Migrants and migration is frequently blamed for social problems, accused of ‘stealing’ jobs, or for creating pressure on UK housing, schools, and healthcare.
However, in the years after the end of the Second World War, migrants were invited to the UK from former Commonwealth nations, asked to help rebuild the nation.
Representatives from major organisations such as London Transport, British Rail, and the National Health Service travelled to various countries to recruit people to migrate.
[This well-known image was taken at a London Transport recruitment event in Barbados: London Transport Museum collection: 1998/83757]

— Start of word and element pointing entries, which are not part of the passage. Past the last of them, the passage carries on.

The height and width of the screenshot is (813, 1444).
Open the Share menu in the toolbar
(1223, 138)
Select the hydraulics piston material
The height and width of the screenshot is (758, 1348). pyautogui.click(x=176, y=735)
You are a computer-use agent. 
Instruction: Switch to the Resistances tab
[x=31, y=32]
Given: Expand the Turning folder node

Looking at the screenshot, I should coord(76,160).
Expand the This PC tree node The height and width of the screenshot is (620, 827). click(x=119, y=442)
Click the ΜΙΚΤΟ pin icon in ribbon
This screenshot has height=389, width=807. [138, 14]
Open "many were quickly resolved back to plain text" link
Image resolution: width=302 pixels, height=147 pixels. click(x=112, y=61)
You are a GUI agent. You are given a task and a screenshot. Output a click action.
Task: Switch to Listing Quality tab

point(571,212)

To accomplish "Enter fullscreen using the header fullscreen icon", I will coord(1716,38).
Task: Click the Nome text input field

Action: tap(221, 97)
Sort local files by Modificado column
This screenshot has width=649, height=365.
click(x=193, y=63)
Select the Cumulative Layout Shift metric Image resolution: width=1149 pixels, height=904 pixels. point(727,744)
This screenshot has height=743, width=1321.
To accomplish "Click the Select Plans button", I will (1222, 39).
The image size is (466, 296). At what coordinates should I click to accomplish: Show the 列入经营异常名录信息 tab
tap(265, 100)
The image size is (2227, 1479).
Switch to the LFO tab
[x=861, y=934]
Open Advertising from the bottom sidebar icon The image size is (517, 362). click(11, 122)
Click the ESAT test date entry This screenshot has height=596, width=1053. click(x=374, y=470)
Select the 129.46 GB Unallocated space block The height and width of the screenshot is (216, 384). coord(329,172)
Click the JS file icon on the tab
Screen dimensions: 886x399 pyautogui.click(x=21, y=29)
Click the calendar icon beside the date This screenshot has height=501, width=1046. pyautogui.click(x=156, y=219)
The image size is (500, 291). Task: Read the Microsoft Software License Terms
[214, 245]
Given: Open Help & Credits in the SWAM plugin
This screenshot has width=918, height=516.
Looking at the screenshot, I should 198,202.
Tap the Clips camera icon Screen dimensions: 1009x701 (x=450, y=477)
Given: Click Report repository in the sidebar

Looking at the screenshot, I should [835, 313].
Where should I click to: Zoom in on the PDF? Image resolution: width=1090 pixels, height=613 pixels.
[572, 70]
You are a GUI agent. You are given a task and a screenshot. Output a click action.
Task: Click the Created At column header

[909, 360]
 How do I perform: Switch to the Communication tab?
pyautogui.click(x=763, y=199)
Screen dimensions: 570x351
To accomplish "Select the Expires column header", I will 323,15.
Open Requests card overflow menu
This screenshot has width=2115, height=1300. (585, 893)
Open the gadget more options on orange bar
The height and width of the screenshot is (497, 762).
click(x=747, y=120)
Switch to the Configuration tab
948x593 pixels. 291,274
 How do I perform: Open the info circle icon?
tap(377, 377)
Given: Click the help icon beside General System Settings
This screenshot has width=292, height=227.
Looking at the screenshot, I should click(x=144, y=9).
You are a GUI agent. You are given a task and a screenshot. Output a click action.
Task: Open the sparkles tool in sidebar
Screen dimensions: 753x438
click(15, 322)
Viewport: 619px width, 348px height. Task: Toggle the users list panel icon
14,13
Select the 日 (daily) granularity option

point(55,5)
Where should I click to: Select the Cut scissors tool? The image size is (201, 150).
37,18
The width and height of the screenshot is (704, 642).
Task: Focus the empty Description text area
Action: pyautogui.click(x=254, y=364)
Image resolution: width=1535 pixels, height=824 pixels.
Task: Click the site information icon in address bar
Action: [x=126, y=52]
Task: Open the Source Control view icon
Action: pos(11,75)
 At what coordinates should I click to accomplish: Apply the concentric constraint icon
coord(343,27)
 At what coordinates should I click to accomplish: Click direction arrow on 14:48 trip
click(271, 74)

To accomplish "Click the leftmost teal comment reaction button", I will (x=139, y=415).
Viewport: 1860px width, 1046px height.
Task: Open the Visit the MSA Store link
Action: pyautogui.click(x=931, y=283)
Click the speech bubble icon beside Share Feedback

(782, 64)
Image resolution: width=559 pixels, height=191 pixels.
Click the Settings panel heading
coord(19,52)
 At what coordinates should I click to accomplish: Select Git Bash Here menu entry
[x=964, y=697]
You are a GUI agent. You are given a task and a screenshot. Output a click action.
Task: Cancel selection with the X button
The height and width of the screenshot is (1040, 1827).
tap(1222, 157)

Migrants from Pakistan and Ireland worked in the schools, they worked alongside British people in factories and shops and offices, helping to rebuild the economy and adding to the overall prosperity of the boom years of the 1950s and 1960s.
By the 1970s, Irish nurses made up 12% of the workforce in NHS hospitals and more than 18,000 medics came from Pakistan and India in the 1960s.
Over the next few months, we will be recording the stories of some of the migrants from Pakistan and Ireland. We will be sharing them here and in our travelling exhibition, celebrating the contribution of migrants to the recent local history in Cricklewood.